Crecer por encima o por debajo de las previsiones, superar o no la media europea y cumplir los objetivos fijados por el Gobierno son indicadores importantes, sobre todo en un contexto internacional marcado por la desaceleración económica, la inestabilidad geopolítica y la incertidumbre de los mercados. En este sentido, el hecho de que Portugal siga demostrando resiliencia es una buena noticia y confirma que la economía nacional se ha vuelto más resistente que hace unos años.

Sin embargo, la verdadera cuestión surge precisamente después de conocer la cifra. Más importante que saber cuánto crece la economía es comprender cómo está creciendo. Dos países pueden tener exactamente la misma tasa de crecimiento y, aun así, estar construyendo futuros completamente diferentes. Uno crece porque invierte en innovación, aumenta la productividad, exporta más tecnología y crea puestos de trabajo altamente cualificados. El otro crece porque se beneficia de factores cíclicos, aumenta el consumo o recibe más visitantes. El resultado estadístico puede ser similar, pero la calidad de este crecimiento es muy diferente.

Es precisamente en esto donde Portugal debería centrar su atención. En los últimos años, hemos asistido a la llegada de inversiones en ámbitos como los centros de datos, la inteligencia artificial, la industria tecnológica, el mantenimiento aeronáutico, las energías renovables y la economía espacial. A primera vista, parecen proyectos independientes. De hecho, todos apuntan en la misma dirección: aumentar la capacidad productiva del país, incorporar más conocimiento a la economía y crear un mayor valor añadido.

Esta transformación es mucho más importante que cualquier crecimiento trimestral del PIB. El verdadero desarrollo económico no se deriva únicamente de producir más. Se deriva de producir mejor. Se deriva de la capacidad de las empresas para innovar, incorporar tecnología, aumentar la productividad y competir en sectores donde el conocimiento marca la diferencia. Esto es lo que nos permite pagar mejores salarios, atraer talento y crear riqueza de forma sostenible.

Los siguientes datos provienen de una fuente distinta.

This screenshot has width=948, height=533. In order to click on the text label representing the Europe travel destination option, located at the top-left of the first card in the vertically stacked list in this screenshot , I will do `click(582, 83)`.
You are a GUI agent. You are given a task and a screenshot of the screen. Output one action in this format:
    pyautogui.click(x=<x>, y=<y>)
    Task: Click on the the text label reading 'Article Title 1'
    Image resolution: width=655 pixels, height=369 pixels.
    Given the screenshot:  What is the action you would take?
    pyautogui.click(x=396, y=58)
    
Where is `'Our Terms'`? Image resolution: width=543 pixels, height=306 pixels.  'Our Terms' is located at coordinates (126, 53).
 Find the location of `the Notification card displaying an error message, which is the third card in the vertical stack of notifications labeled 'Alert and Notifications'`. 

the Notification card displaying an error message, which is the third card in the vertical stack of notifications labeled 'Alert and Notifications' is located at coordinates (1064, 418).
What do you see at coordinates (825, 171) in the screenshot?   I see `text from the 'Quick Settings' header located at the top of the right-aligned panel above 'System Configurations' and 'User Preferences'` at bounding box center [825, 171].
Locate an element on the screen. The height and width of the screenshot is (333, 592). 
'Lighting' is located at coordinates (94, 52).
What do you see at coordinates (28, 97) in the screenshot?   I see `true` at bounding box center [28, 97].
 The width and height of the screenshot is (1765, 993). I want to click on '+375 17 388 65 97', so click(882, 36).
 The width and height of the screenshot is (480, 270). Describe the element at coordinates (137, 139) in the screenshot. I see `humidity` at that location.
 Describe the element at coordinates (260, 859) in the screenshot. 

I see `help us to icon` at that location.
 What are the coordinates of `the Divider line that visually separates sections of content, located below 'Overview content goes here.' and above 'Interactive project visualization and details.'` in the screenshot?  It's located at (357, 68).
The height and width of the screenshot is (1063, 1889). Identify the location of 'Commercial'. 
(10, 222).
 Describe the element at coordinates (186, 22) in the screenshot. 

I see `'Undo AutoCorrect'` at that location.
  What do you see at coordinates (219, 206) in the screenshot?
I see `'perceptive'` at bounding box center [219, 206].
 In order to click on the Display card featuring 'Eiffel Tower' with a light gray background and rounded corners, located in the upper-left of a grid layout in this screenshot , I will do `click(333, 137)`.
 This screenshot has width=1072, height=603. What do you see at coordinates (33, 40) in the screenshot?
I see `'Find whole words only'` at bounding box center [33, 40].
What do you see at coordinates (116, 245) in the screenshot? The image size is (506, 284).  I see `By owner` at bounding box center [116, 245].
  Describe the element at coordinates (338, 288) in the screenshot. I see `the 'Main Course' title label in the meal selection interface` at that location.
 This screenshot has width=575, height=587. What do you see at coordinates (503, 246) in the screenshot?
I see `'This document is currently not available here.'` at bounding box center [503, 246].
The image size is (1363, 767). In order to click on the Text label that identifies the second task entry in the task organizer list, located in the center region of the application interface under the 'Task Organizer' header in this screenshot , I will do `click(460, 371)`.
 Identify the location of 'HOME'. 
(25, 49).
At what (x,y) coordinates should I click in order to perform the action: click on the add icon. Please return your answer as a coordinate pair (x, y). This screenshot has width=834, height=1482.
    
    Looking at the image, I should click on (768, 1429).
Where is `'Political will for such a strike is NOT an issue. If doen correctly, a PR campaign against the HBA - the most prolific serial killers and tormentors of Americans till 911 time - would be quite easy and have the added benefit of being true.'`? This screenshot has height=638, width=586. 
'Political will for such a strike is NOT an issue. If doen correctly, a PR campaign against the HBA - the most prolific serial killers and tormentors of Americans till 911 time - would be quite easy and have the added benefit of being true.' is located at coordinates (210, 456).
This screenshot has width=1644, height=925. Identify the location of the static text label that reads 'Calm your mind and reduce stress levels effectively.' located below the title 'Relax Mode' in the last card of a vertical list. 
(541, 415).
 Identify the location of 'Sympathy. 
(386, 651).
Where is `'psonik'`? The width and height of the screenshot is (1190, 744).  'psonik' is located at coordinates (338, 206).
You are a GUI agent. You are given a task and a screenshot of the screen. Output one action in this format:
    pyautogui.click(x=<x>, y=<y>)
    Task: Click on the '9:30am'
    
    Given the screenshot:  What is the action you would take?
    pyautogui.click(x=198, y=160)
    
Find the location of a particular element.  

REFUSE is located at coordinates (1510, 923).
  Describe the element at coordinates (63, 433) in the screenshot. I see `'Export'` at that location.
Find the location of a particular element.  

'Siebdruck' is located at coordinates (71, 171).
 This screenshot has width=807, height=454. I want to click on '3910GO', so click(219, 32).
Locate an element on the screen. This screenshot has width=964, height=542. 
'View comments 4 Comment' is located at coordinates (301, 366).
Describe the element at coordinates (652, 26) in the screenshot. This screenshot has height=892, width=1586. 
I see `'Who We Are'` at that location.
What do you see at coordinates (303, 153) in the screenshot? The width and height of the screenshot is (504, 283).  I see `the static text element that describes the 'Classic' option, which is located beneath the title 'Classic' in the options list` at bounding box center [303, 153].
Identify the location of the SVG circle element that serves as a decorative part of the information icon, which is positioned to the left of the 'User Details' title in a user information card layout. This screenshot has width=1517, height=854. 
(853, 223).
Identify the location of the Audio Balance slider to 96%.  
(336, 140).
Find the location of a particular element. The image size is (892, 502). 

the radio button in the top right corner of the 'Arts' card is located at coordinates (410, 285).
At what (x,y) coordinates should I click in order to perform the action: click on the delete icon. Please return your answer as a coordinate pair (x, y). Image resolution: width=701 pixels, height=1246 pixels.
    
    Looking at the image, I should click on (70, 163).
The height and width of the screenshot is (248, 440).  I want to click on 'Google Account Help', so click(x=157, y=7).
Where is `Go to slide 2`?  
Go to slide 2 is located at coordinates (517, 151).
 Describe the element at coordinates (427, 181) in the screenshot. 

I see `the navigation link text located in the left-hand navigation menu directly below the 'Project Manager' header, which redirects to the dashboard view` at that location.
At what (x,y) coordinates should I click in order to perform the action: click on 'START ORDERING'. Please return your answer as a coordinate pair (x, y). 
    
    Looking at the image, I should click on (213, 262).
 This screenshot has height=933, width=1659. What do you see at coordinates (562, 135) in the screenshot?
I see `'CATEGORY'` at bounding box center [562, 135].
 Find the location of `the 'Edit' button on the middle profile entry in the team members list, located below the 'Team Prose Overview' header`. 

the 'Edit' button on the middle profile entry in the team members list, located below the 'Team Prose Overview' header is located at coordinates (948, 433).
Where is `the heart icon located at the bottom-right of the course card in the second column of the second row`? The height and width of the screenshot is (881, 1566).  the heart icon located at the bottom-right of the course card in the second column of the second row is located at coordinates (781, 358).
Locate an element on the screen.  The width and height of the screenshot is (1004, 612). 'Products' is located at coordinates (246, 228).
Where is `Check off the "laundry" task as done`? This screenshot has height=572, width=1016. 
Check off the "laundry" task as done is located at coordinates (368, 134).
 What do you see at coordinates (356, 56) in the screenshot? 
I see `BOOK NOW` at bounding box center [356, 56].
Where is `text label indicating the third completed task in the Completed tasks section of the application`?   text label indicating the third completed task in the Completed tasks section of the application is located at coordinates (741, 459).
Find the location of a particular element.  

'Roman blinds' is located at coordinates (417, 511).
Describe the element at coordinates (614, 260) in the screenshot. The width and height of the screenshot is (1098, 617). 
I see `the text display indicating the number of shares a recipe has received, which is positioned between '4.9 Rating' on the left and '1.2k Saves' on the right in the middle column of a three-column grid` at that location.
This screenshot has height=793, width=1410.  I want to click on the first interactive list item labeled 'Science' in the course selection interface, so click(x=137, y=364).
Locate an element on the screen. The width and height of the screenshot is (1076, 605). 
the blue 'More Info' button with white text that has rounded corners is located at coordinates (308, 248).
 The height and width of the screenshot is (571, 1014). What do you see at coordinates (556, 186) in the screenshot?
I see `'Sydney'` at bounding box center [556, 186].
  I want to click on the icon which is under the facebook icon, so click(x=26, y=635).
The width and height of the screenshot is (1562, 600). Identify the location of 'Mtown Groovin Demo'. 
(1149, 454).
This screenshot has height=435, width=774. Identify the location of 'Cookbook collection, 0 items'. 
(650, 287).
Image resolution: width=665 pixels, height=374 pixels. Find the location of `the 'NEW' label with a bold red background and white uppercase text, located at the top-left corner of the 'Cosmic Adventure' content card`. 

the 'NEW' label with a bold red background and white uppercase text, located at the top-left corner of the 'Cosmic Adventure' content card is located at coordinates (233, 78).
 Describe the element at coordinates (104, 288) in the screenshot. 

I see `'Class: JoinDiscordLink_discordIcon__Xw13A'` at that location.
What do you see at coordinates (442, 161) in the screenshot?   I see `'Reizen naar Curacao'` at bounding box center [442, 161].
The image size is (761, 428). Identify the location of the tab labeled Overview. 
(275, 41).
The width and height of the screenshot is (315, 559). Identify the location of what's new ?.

Por supuesto, siguen existiendo retos que no desaparecen por el mero hecho de que la economía crezca. La burocracia, la lentitud de muchos procesos administrativos, la escasez de mano de obra cualificada en algunos sectores y la necesidad de acelerar la innovación siguen limitando el potencial del país. Resolver estos problemas tendrá un impacto mucho mayor en el crecimiento a largo plazo que celebrar una décima o dos del PIB.

Por lo tanto, debemos mirar las cifras económicas con satisfacción, pero también con ambición. Crecer es importante. Crecer mejor es esencial. El verdadero objetivo nunca ha sido mejorar un indicador estadístico, sino construir una economía más competitiva, más productiva y mejor preparada para hacer frente a un mundo cada vez más exigente.

Si Portugal logra consolidar este camino, el crecimiento del PIB dejará de ser solo una buena noticia cada trimestre. Se convertirá en la consecuencia natural de una economía que crea más valor, invierte más en conocimiento y ofrece mejores oportunidades a las próximas generaciones. Este es, en mi opinión, el verdadero reto al que debe enfrentarse el país.